▽

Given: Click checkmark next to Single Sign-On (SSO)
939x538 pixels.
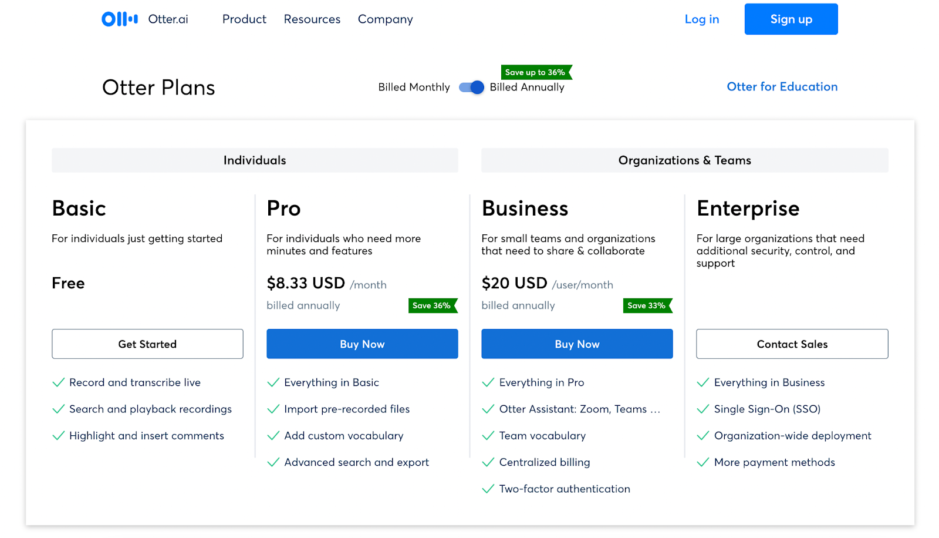Looking at the screenshot, I should (702, 409).
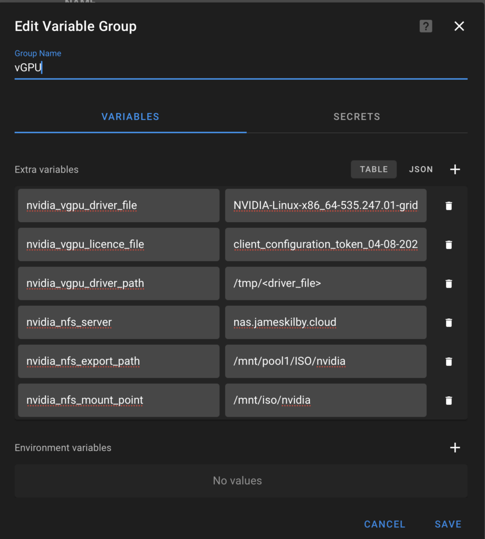Select the TABLE view for extra variables

[373, 169]
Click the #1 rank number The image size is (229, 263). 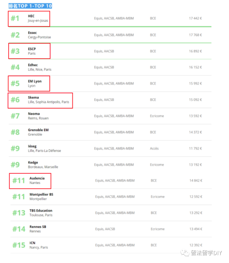click(x=15, y=18)
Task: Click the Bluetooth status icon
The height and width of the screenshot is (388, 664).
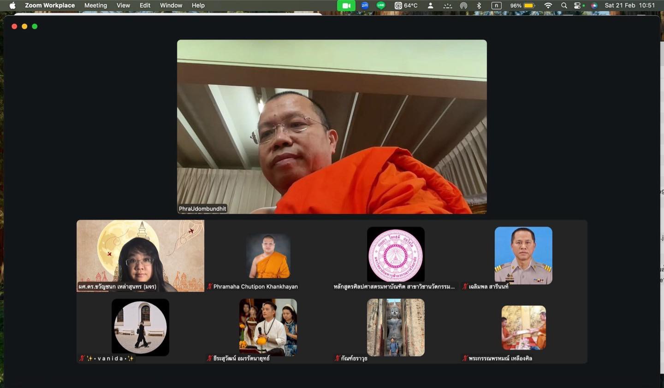Action: click(479, 6)
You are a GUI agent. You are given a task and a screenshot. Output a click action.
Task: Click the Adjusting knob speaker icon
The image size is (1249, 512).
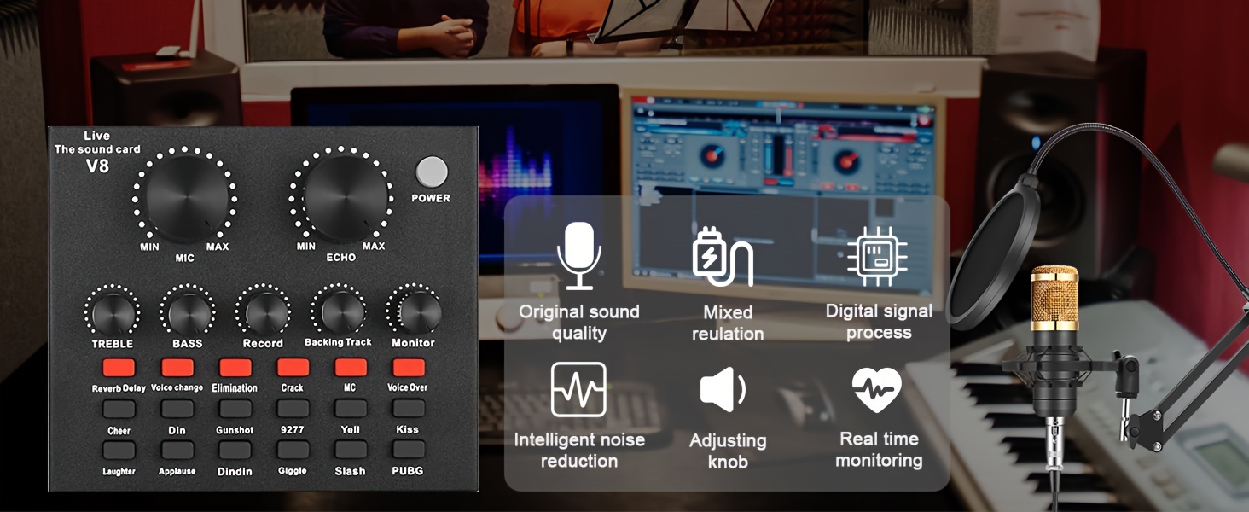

△

■ Job: Could you set down the material word for word, starting with the line that contains "Task: Click the Bluetooth status icon" and going on through the end of the material, with the pictures left out?

■ Expected answer:
Task: Click the Bluetooth status icon
The height and width of the screenshot is (388, 664).
Action: click(479, 6)
You are a GUI agent. You are given a task and a screenshot. Output a click action.
Task: Click the Adjusting knob speaker icon
The image size is (1249, 512).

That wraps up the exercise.